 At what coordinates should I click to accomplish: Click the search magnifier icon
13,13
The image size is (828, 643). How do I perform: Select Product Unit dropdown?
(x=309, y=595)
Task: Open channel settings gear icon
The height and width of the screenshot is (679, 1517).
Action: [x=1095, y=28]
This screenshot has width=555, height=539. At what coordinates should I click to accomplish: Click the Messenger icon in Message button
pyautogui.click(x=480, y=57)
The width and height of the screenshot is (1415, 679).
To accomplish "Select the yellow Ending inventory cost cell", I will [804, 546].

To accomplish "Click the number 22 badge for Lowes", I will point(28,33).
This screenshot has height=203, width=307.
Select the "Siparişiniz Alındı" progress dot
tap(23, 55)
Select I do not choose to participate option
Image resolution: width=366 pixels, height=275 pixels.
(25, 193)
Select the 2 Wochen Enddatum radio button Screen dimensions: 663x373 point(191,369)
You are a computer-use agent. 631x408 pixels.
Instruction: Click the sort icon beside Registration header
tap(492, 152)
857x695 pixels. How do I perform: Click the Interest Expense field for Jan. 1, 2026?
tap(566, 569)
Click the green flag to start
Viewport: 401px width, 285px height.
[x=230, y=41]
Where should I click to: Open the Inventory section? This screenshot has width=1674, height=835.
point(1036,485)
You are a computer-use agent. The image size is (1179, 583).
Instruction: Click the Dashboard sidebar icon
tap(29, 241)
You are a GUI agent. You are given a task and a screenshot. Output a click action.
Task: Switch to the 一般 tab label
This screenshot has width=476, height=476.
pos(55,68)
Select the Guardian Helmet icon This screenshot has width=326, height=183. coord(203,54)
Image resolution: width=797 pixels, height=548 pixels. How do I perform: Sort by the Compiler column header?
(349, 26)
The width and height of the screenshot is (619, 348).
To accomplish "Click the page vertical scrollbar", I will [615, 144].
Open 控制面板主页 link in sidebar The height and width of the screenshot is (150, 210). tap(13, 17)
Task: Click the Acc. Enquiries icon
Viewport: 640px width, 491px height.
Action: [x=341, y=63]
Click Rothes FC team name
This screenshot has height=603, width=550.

* * * *

* **TASK**:
Starting at the line that holds "Instruction: Click the sort", retype each line exactly through the end of the entries, both ends included.

* **TASK RESPONSE**:
Instruction: Click the sort icon beside Registration header
tap(492, 152)
857x695 pixels. How do I perform: Click the Interest Expense field for Jan. 1, 2026?
tap(566, 569)
Click the green flag to start
Viewport: 401px width, 285px height.
[x=230, y=41]
Where should I click to: Open the Inventory section? This screenshot has width=1674, height=835.
point(1036,485)
You are a computer-use agent. The image size is (1179, 583).
Instruction: Click the Dashboard sidebar icon
tap(29, 241)
You are a GUI agent. You are given a task and a screenshot. Output a click action.
Task: Switch to the 一般 tab label
This screenshot has width=476, height=476.
pos(55,68)
Select the Guardian Helmet icon This screenshot has width=326, height=183. coord(203,54)
Image resolution: width=797 pixels, height=548 pixels. How do I perform: Sort by the Compiler column header?
(349, 26)
The width and height of the screenshot is (619, 348).
To accomplish "Click the page vertical scrollbar", I will [615, 144].
Open 控制面板主页 link in sidebar The height and width of the screenshot is (150, 210). tap(13, 17)
Task: Click the Acc. Enquiries icon
Viewport: 640px width, 491px height.
Action: [x=341, y=63]
Click Rothes FC team name
This screenshot has height=603, width=550.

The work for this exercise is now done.